Bankruptcy Alphabet-V is for Vehicle

Besides the house, Debtors are most concerned about what is going to happen to their vehicle. The Bankruptcy Alphabet has touched on some aspects of how vehicles are treated in bankruptcy, but we will organize it all in one place.
Bankruptcy Alphabet-V is for Vehicle

 
               V is for Vehicle

Photo by Leo Reynolds

We’ll discuss the difference in the way vehicles are treated in each chapter of consumer bankruptcy.

Chapter 7 Liquidation
         
          Vehicles are property of the bankruptcy estate and will be liquidated if there is sufficient equity and no qualifying exemptions to protect it. Normally vehicles that have a lien against it from a bank will not have equity and in fact, may be upside-down, thus will not be valuable to the bankruptcy trustee for liquidation.
          If the vehicle does have equity (value is worth more than what is owed against the vehicle), then a Debtor will need exemptions to protect it. We learned previously in the Bankruptcy Alphabet about exemptions.
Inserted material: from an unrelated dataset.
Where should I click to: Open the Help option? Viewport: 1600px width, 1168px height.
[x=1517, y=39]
If the debtor is employed, he is entitled to use up to $2,400.00 to exempt a vehicle used for transporting to work. Additionally, up to $2,500.00 of the “Wild Card” exemption can be used to exempt a vehicle.
          There are circumstances where a lien on a vehicle could be avoided by the bankruptcy judge. In order to qualify, the creditor must hold a non-purchase money security interest in the vehicle. Most vehicles are purchased from a dealer and are financed by a bank. This is called a purchase money security because the security interest was created when the vehicle was purchased. In order to void, the security interest held by a creditor must be a non-purchase security interest, or the owned vehicle is put up as collateral for a subsequent loan. In order to get the loan, the Debtor was required to put his vehicle up as collateral. The second requirement is that the lien must be a burden on debtor’s exemptions. This portion requires a good deal of analyzing and would be impossible to flesh out here. A debtor should review with their attorney whether they may be able to avoid a lien on their vehicle.

Chapter 13 Reorganization
     
          Vehicles are treated differently in Chapter 13 cases. One reason is that vehicles are not liquidated. The bankruptcy code treats vehicles with liens in two different ways: those purchased within 910 days and those owned for longer.
          If the debtor purchased a vehicle within 910 days before filing the bankruptcy petition, the Bankruptcy Code, as applied in Nebraska, requires that the debtor propose to pay the vehicle loan in its entirety through the Chapter 13 Plan. The debtor is permitted to modify the loan’s interest rate as applicable in In re Till.
          If the debtor has owned the vehicle for more than 910 days, the debtor is allowed to propose paying the vehicle’s fair market value on the day of filing in the Chapter 13 Plan. Once again, the loan’s interest rate may be modified accordingly. This is a valuable tool in cases where the value of the vehicle is significantly less than what is owed. The creditor can object to the plan that proposes paying the fair market value. This causes the Bankruptcy Court to schedule a hearing. A debtor may be required to get an appraisal of the vehicle to determine its value. A debtor should review with his attorney when his vehicle may have been owned for more than 910 days to determine whether paying the fair market value would be in the debtor’s interest. It is important to select a knowledgeable bankruptcy attorney because most bankruptcy mills will simply file your case immediately without determining whether it would be best to wait a short while to benefit from the bankruptcy code provisions.

As one can see, for the most part, vehicles are usually safe in a bankruptcy case, but it requires a competent bankruptcy attorney to review the situation.